Although you say the Bayou Bridge Pipeline has undergone "a thorough official review" and "there doesn't seem to be a compelling reason why" it should be stopped, you fail to mention two things: there was no environmental impact statement conducted, and you left out the mother of all elephants sitting on the kitchen table, climate change. How can you possibly trust a state government unable to hold fossil fuel industry accountable for backfilling its dredges, which is required by law for each and every permit, and whose own legislative auditor declared uncapped oil and gas well enforcement a failure?
Gov. Jay Inslee, of Washington, just denied a permit for an oil-by-rail terminal, and Mayor Bill DeBlasio just announced that the New York City pension fund worth $189 billion would divest about $5 billion in fossil fuel investments, and that the city would sue five of the biggest fossil fuel companies, including ExxonMobil, for damages they have done due to climate change. Gov. John Bel Edwards has told parishes that he would help them sue the fossil fuel industry for damages due to subsidence from not backfilling their dredges and canals, and he would do well to learn from the example of these two, instead of approving the Bayou Bridge Pipeline without conducting an Environmental Impact Statement.
You admit the pipeline is proposed to run through the Atchafalaya Basin, and that one organization joining the lawsuit to stop the Bayou Bridge Pipeline is the Louisiana Crawfish Producers Association-West, yet you include no statements from that organization in your editorial. In fact, the Louisiana Crawfish Producers have come out against the Bayou Bridge Pipeline.
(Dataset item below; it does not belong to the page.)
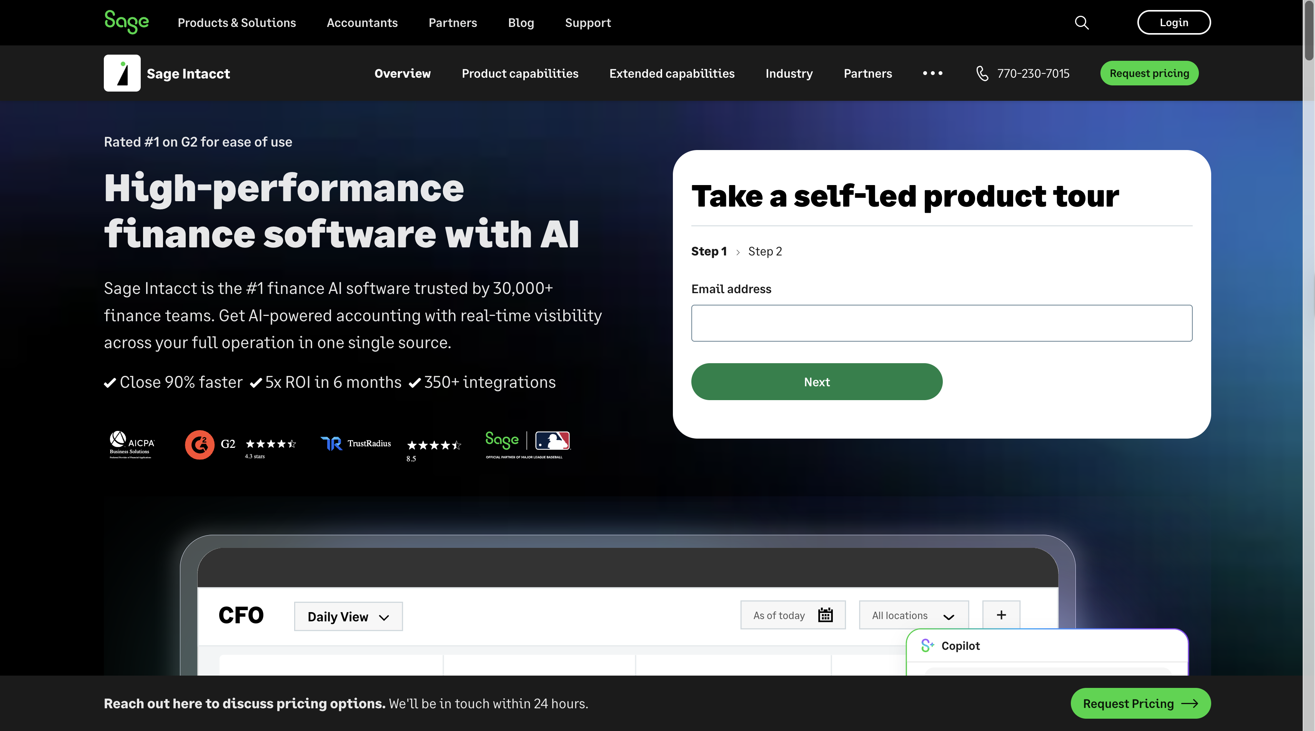Click Request Pricing at the bottom banner
The width and height of the screenshot is (1315, 731).
click(1140, 703)
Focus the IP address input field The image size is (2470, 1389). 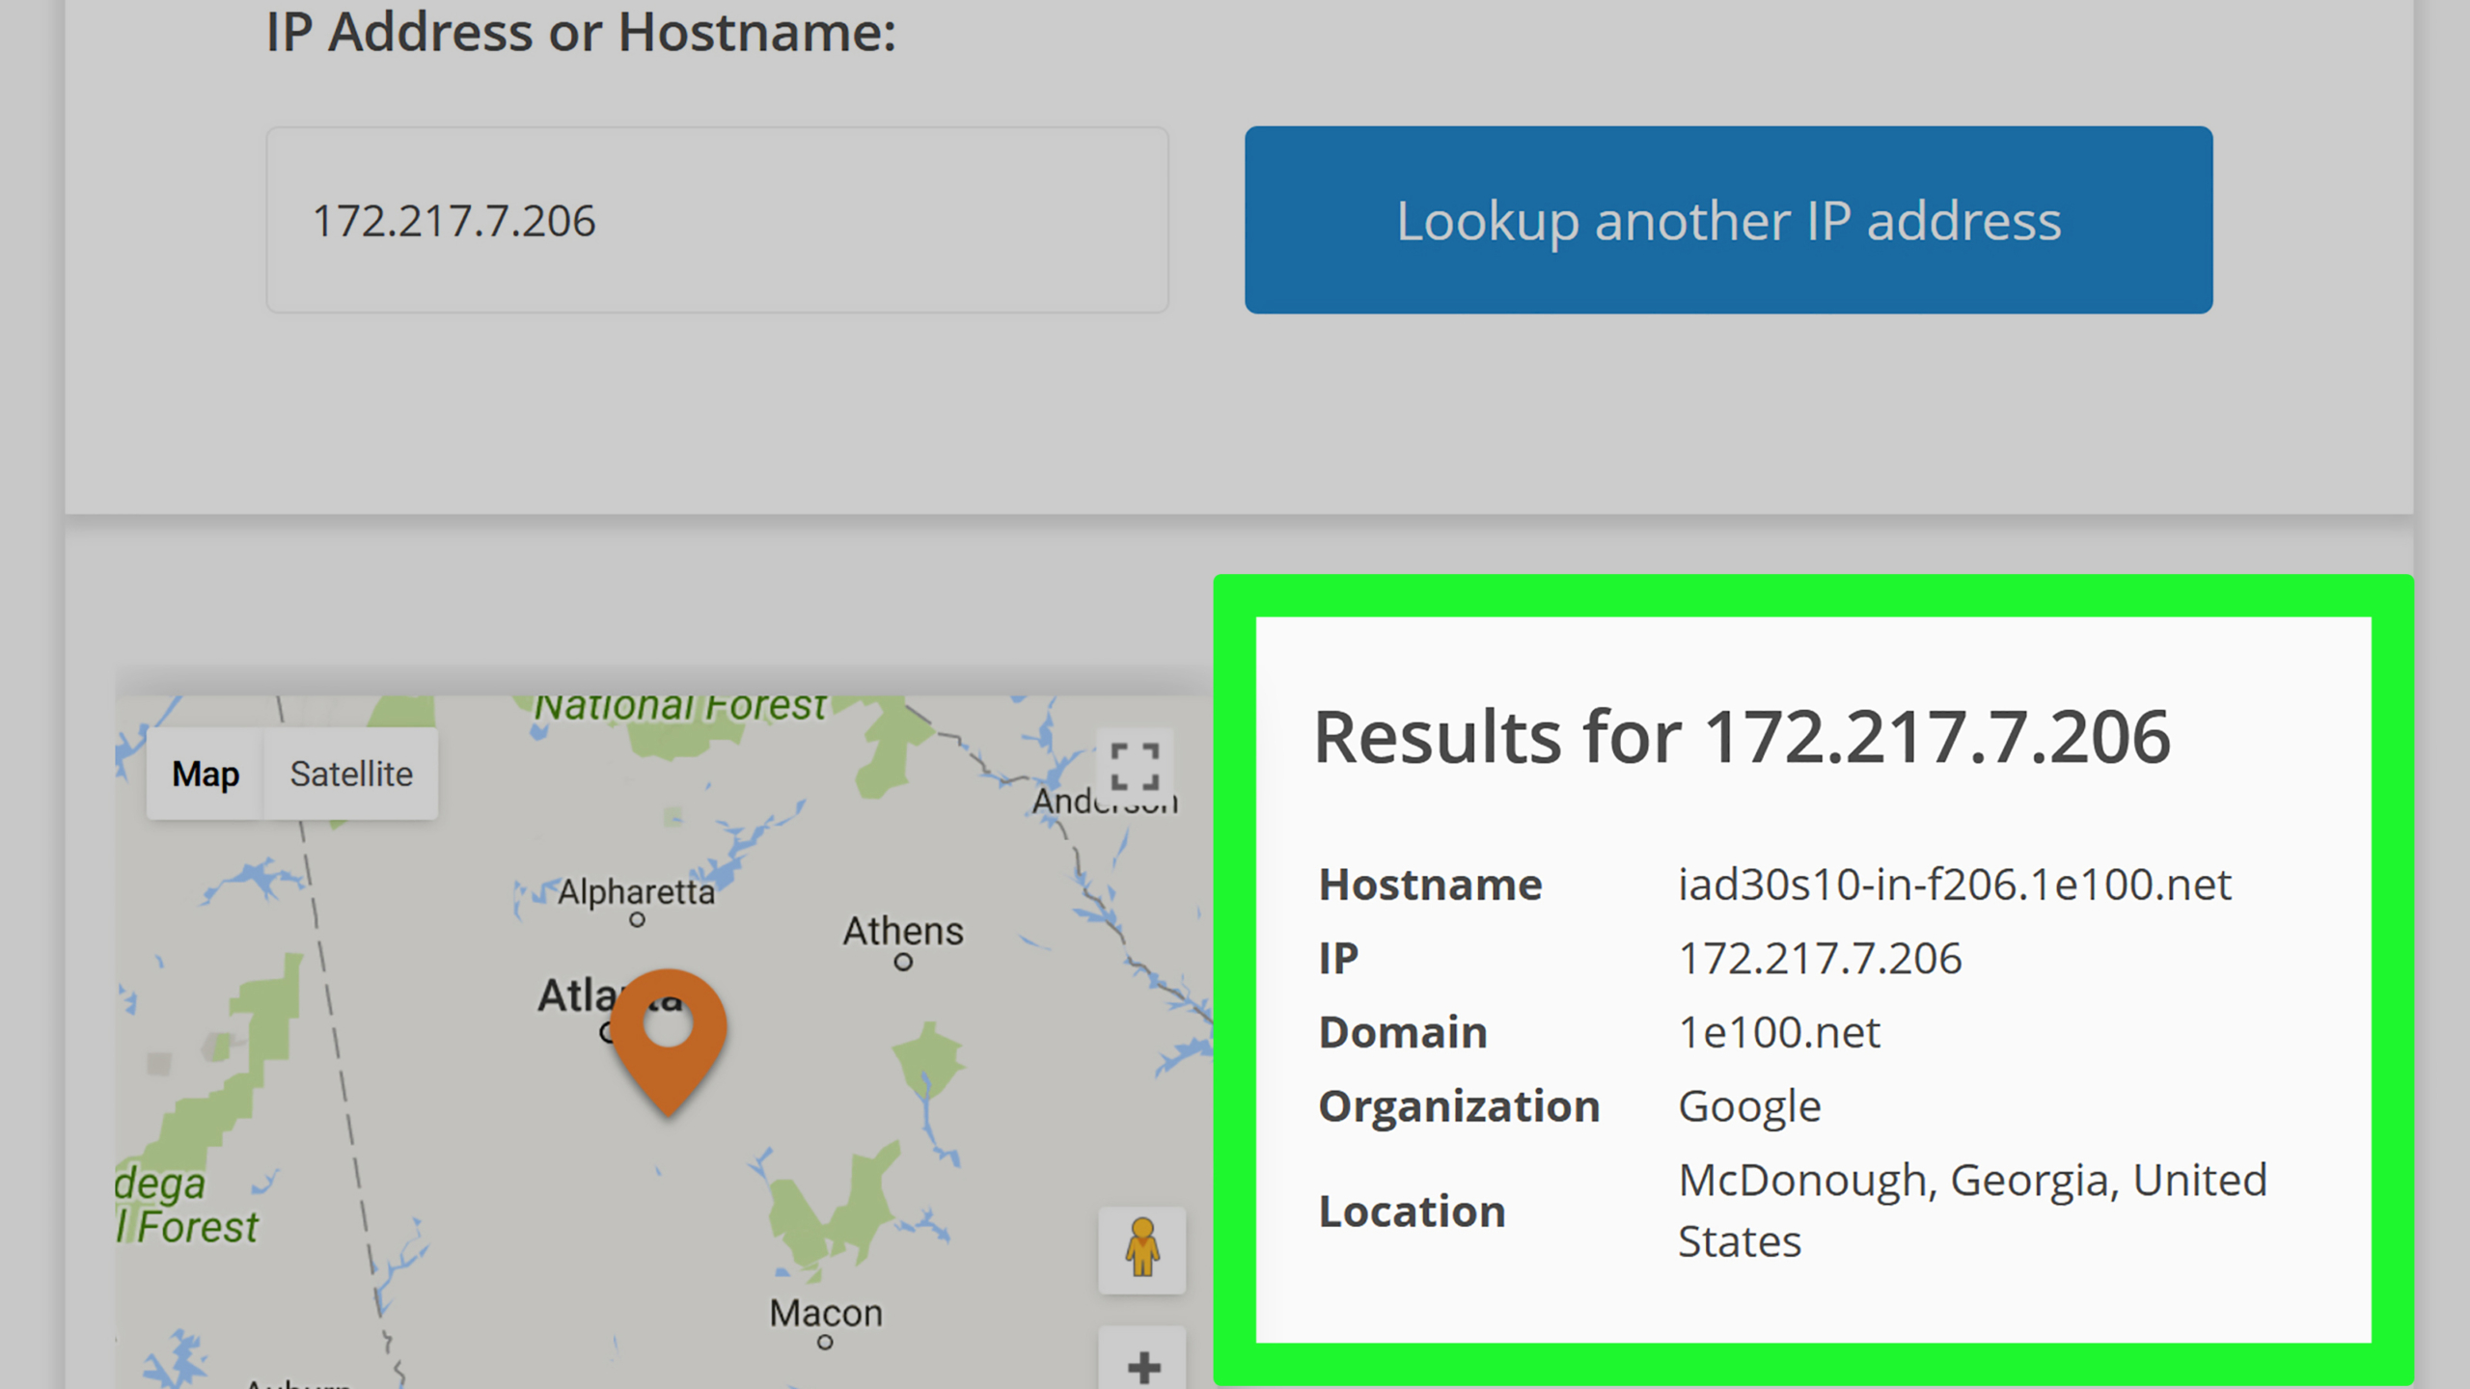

The title of their guest editorial that you published says everything: "Crawfishermen under threat as oil, gas companies show flagrant disregard for our way of life."
Several times you mention safety, even though the photo accompanying your editorial explains there was a fire at another pipeline owned by a partner company building the Bayou Bridge Pipeline. "As safe as possible" is never safe enough to match the safety of renewable energy sources such as solar. A solar energy spill is simply a bright and sunny day.
If we remove the artificial price props of subsidies, renewables will easily overtake fossil fuels, and we won't have any more Exxon Valdez accidents, no more Deepwater Horizons, and we can start to focus on reducing the dangerous levels of CO2.
In December 2015, all the nations of the world agreed to take bold action to address climate change, called the Paris Climate Agreement. We can't fulfill our pledge as a species if we continue to approve new fossil fuel projects. It's time to take climate change, a threat to our very existence, seriously.